Format the rows in the stretch from the line containing "You are a computer-use" through the end of the rows as a JSON list of strings, one string per line, with blank lines omitted and the pictures left out.

### RECORD SET:

##########

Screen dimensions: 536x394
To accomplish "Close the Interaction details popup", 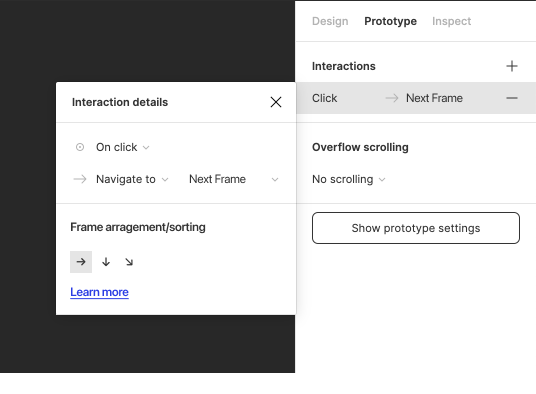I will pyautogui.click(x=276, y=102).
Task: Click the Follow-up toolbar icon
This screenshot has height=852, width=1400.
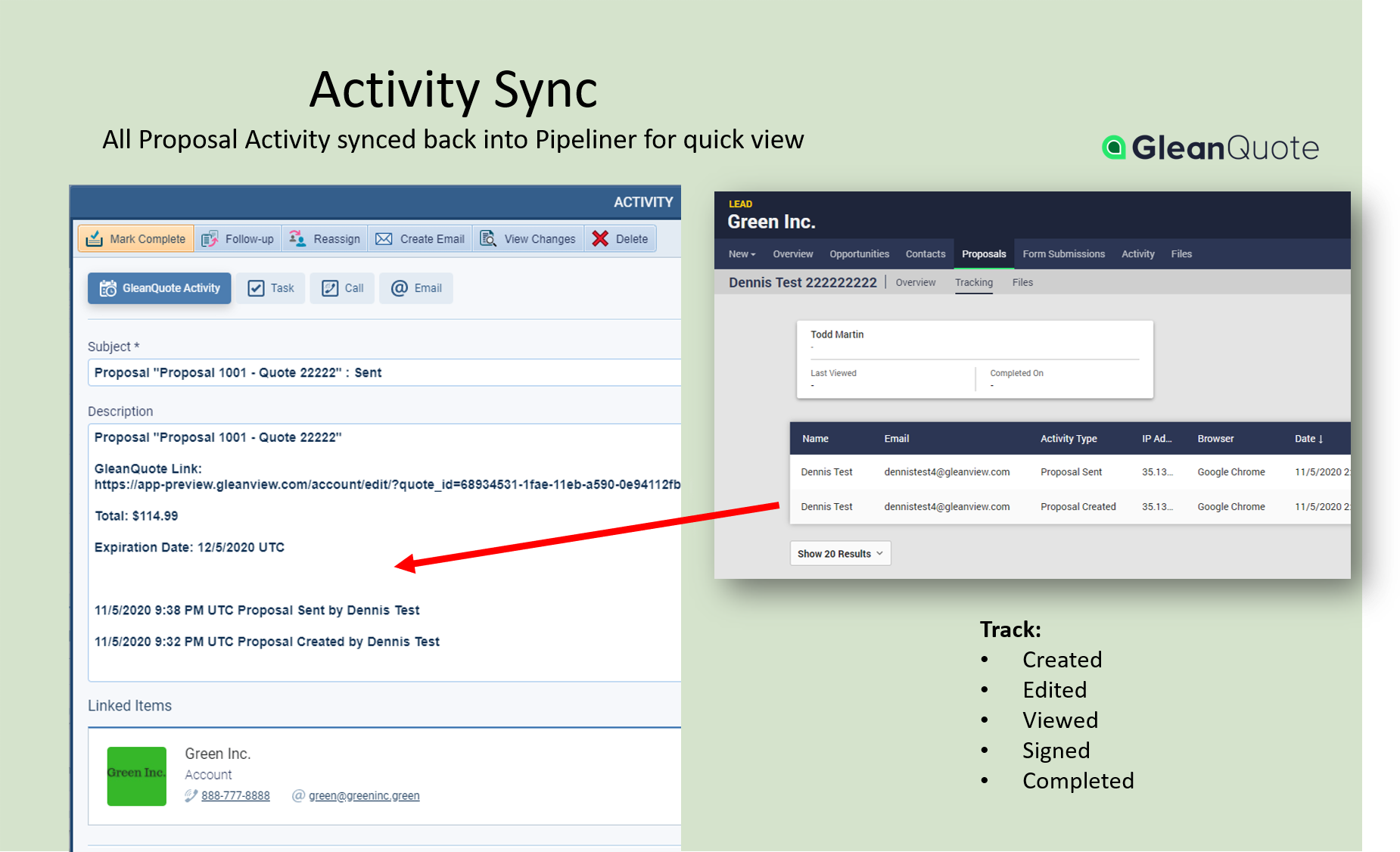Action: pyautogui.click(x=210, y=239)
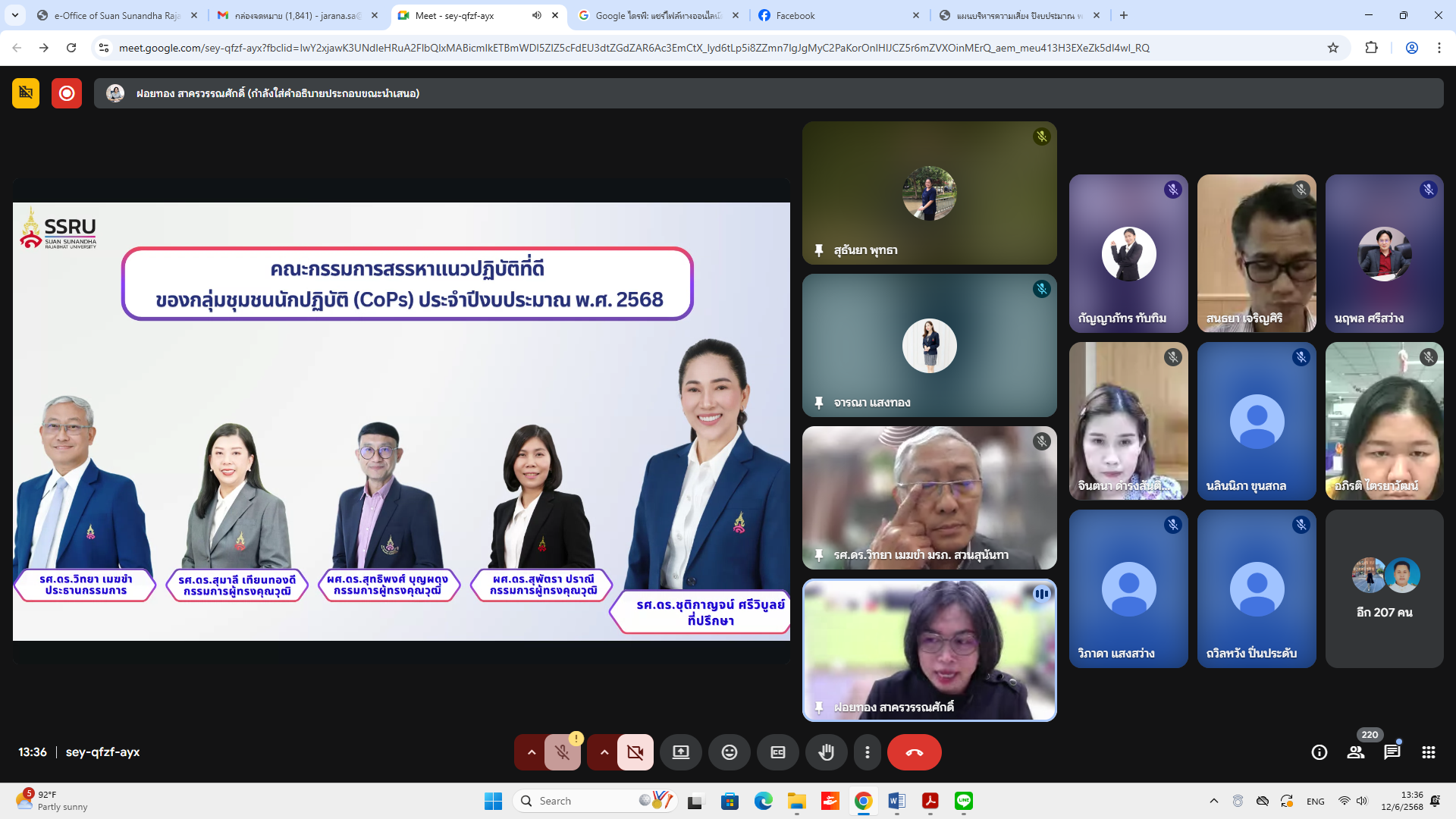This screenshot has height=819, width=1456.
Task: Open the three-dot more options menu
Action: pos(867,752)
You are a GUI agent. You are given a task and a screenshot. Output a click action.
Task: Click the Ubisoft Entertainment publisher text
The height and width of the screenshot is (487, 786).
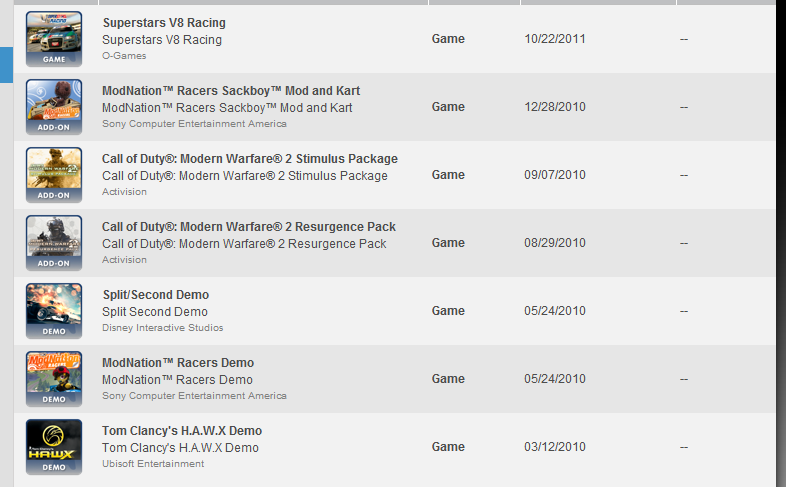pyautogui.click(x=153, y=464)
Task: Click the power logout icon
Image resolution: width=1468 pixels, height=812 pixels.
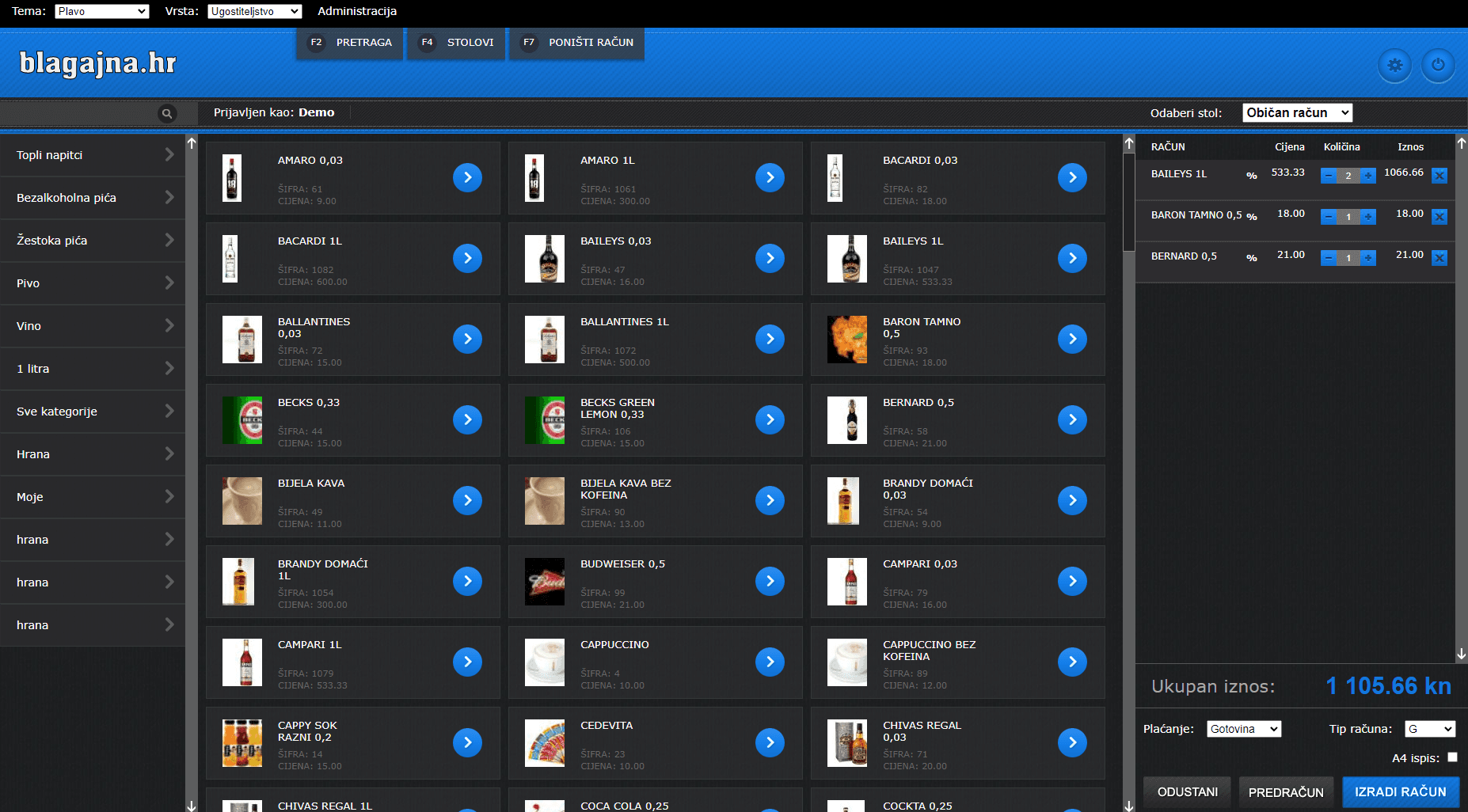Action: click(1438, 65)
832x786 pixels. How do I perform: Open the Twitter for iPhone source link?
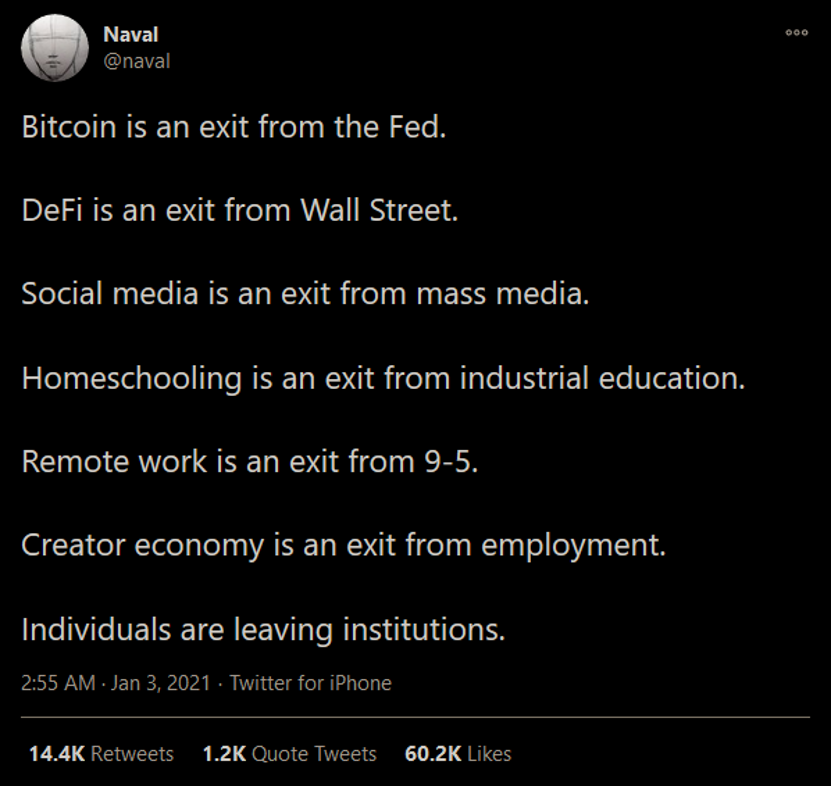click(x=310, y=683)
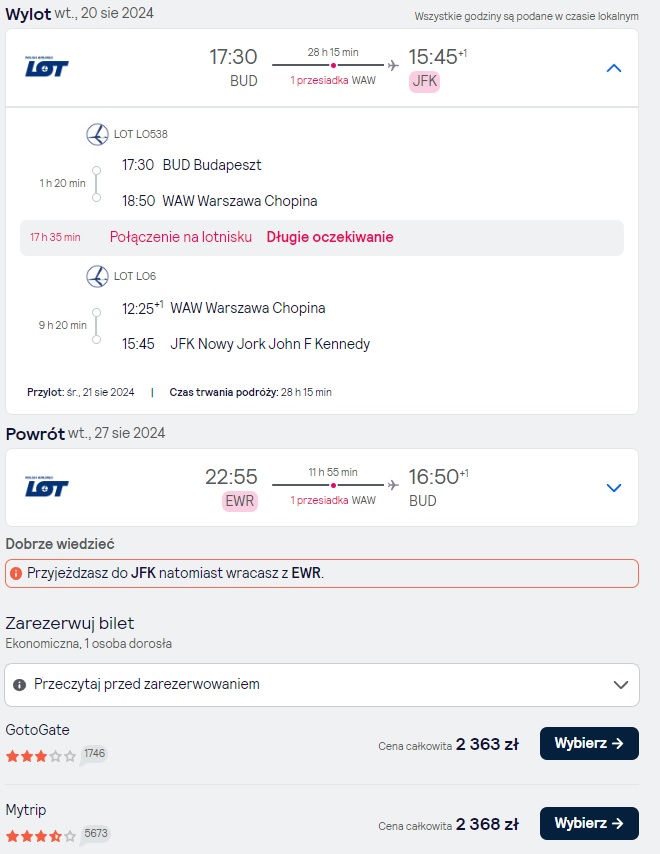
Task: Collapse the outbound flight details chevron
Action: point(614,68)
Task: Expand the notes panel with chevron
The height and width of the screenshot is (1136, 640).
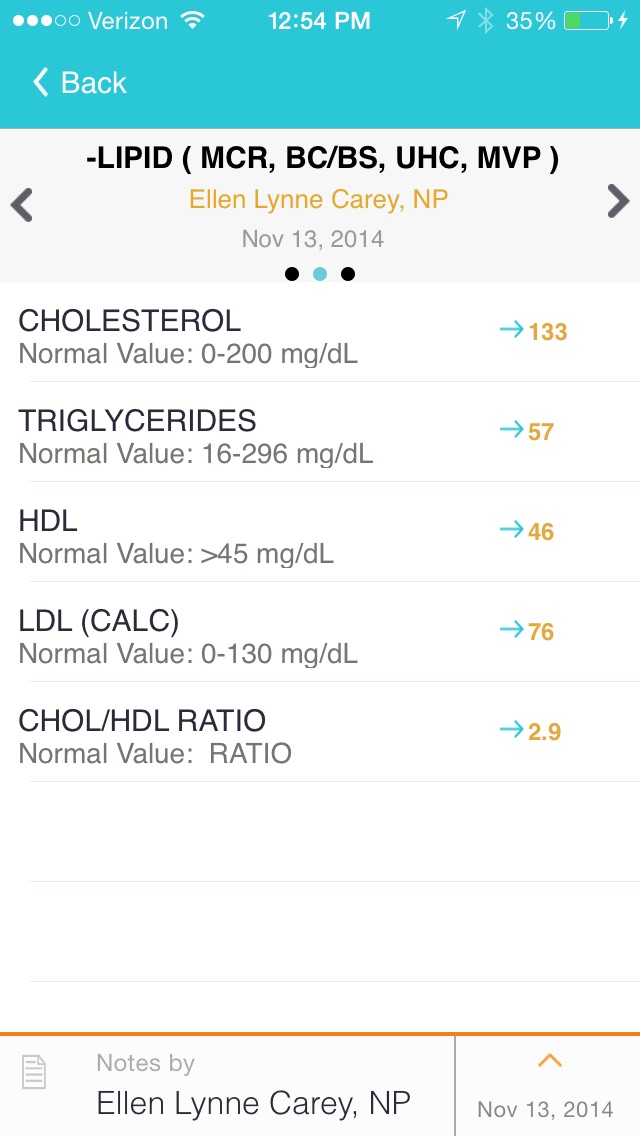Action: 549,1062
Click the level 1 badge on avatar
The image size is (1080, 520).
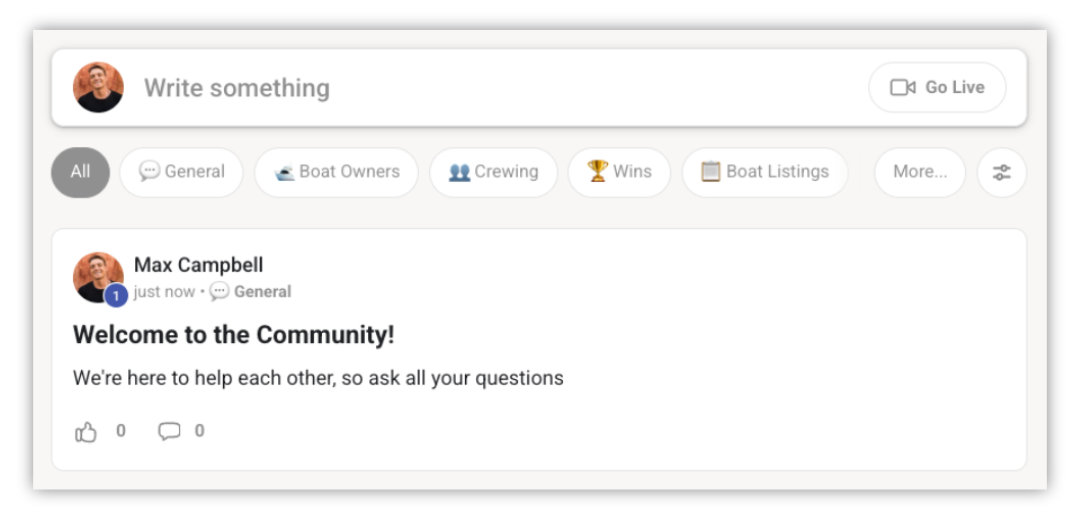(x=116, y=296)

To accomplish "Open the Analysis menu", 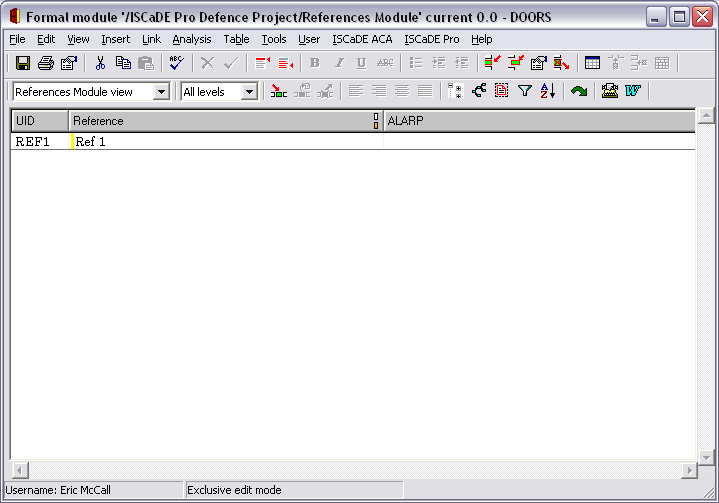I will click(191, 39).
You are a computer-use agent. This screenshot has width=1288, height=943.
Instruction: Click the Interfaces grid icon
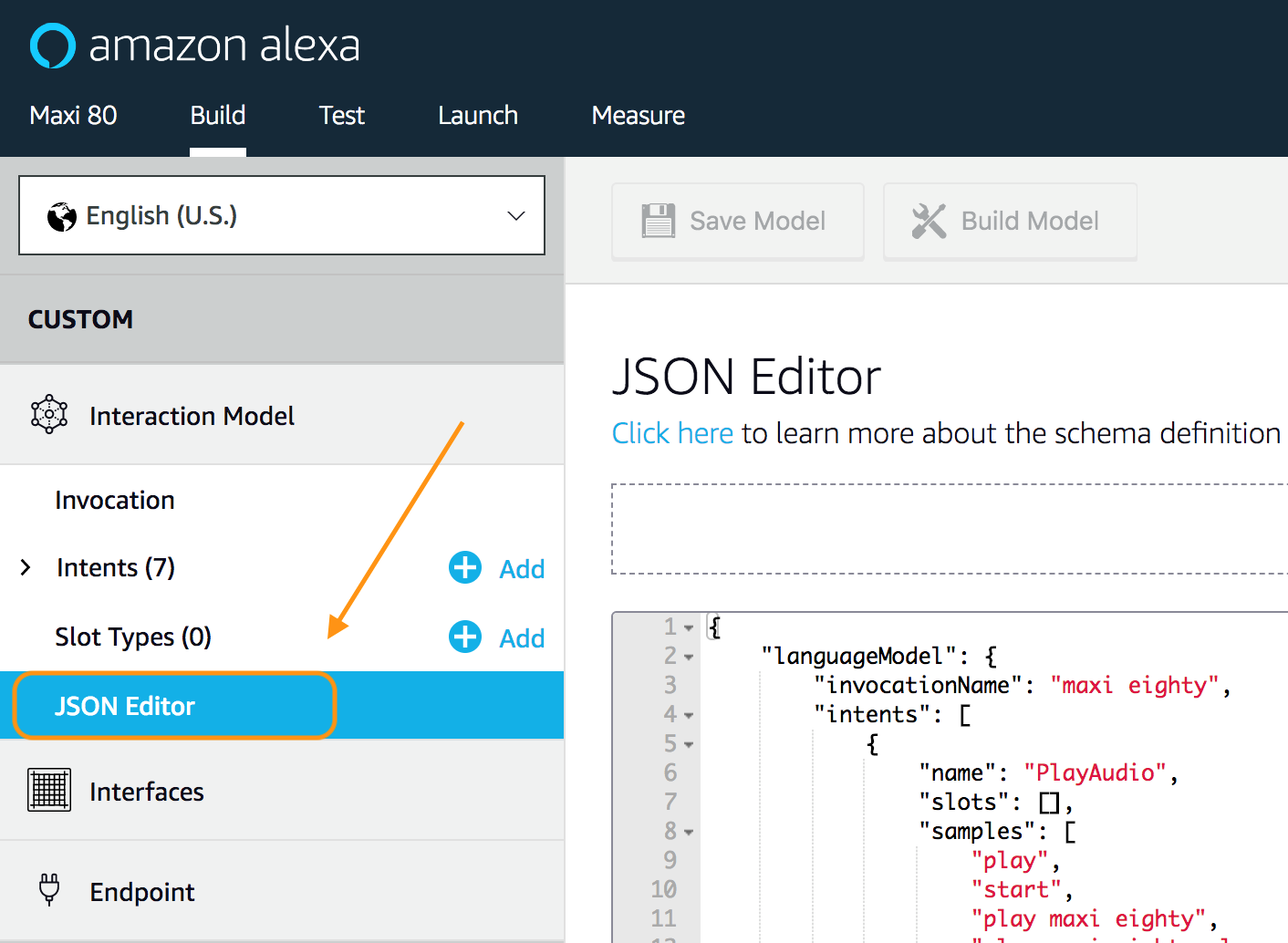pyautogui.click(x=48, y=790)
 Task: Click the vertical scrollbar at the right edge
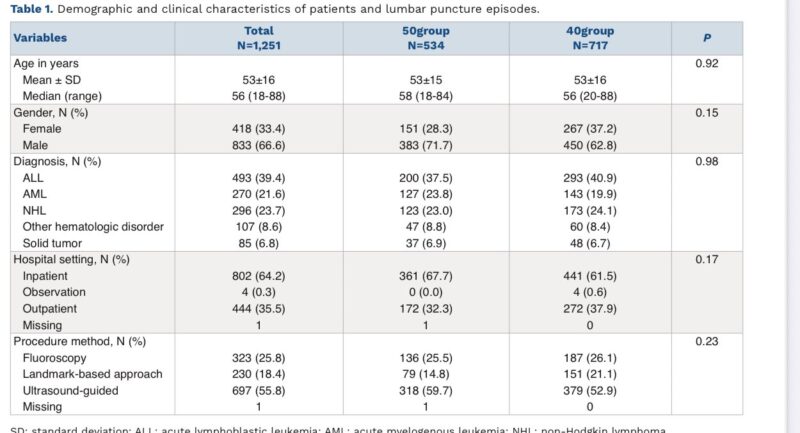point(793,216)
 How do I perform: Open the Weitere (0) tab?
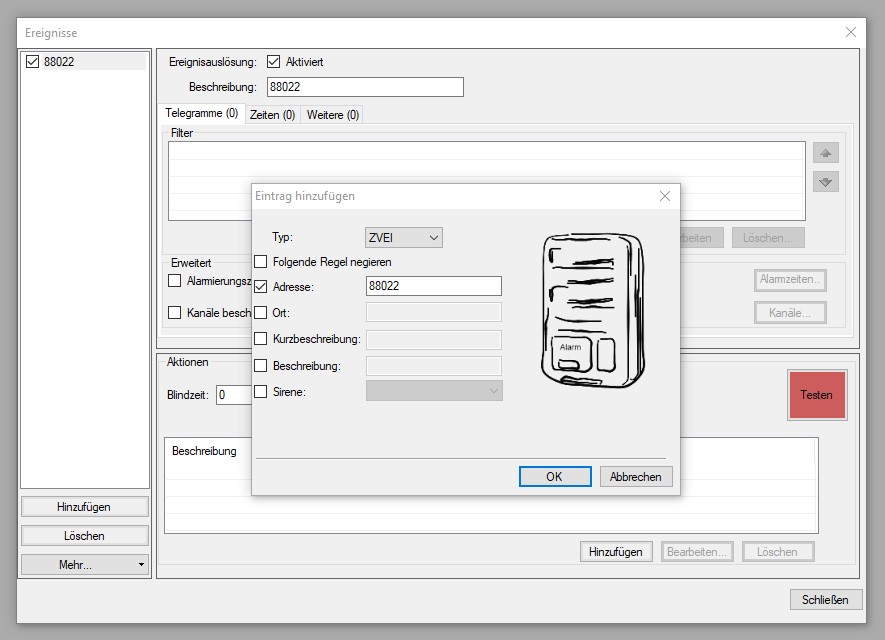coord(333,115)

##########

### RESULT:
[
  "You are a computer-use agent. This screenshot has width=1288, height=943.",
  "Instruction: Click the Interfaces grid icon",
  "pyautogui.click(x=48, y=790)",
  " Task: Click the vertical scrollbar at the right edge",
  "point(793,216)",
  " How do I perform: Open the Weitere (0) tab?",
  "coord(333,115)"
]